O triunfo dos Gatos". Perito como era em analogias com o reino animal, teria provavelmente sucumbido à avassaladora invasão da blogosfera pelos gatos.
Esta constatação reflecte um fenómeno que alguém, algum dia, se dará ao trabalho de estudar. Tenho-me dado conta de que há uma imensidão de
blogs que glorificam os pequenos felinos, e o mais engraçado é que são, muitos deles, os
blogs e os
bloggers com quem eu descubro mais afinidades. Se quisesse dar-me ao trabalho de extrair da minha lista os
links para os amantes de gatos, tenho a certeza de que a percentagem me deixaria de boca aberta. Para citar só alguns exemplos de entre os que visito regularmente,
este,
este,
este,
este,
este e
este. E isto tem que querer dizer alguma coisa.
Ora, eu fui educada a não gostar de gatos. Em casa dos meus pais a primazia sempre foi para os cães e, durante muitos anos, esses cães eram galgos. O meu pai era um exímio cavaleiro e um apaixonado por caçadas às lebres, prazer que só abandonou depois de uma fractura grave numa perna, devida à queda de um cavalo. Mas os galgos ficaram por lá, correndo no pátio de casa atrás dos (muitos) gatos da vizinhança. Lembro-me bem do Aquiles, do Falcão, da Torrinha, do Tango, do Raiado, da extrema elegância dos corpos longilíneos e musculados num quase voo rasante, perseguindo, a uma velocidade alucinante, os pobres gatos que se atreviam a entrar por entre as grades do portão e só paravam, salvos de morte certa, no galho mais alto de uma das árvores. Depois dos galgos vieram os labradores, os pastores alemães, os
grand danois.
Eu adorava animais: tive em casa toda a espécie de bicharada, desde o impossíveil Pirueta, um coelho que se escondia na prateleira mais alta da estante e que corria loucamente pela casa toda (milagrosamente, nunca foi comido por nenhum dos cães), ao incómodo Xico, um cabrito bebé que trepava a sofás e mesas e que os meus pais condenaram rapidamente ao prato, sem eu saber. Pelo meio, rãs, lagartixas, mochos e até ratos, todos criei com desvelo, em caixas de sapatos ou gaiolas, até se transformarem em insuportáveis adultos que todos odiavam, menos eu. Mas esse afã de maternidade precoce nunca incluiu gatos.

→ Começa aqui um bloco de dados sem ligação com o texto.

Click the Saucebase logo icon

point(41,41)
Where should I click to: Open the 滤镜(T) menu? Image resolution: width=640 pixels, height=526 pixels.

Não nego que acho os gatos, como todos os felinos, animais lindos. Que admiro neles a natureza livre e indomável, a orgulhosa recusa em bajular os donos, a independência emocional. E até penso que, por definição, os gatos teriam mais a ver comigo do que os cães. Mas a verdade é que isso não acontece, e a explicação para esse mistério só poderá estar numa infância despovoada de gatos (ou povoada de gatos que não eram mais do que negaças para treino dos galgos), em que os cães eram os reis absolutos da casa.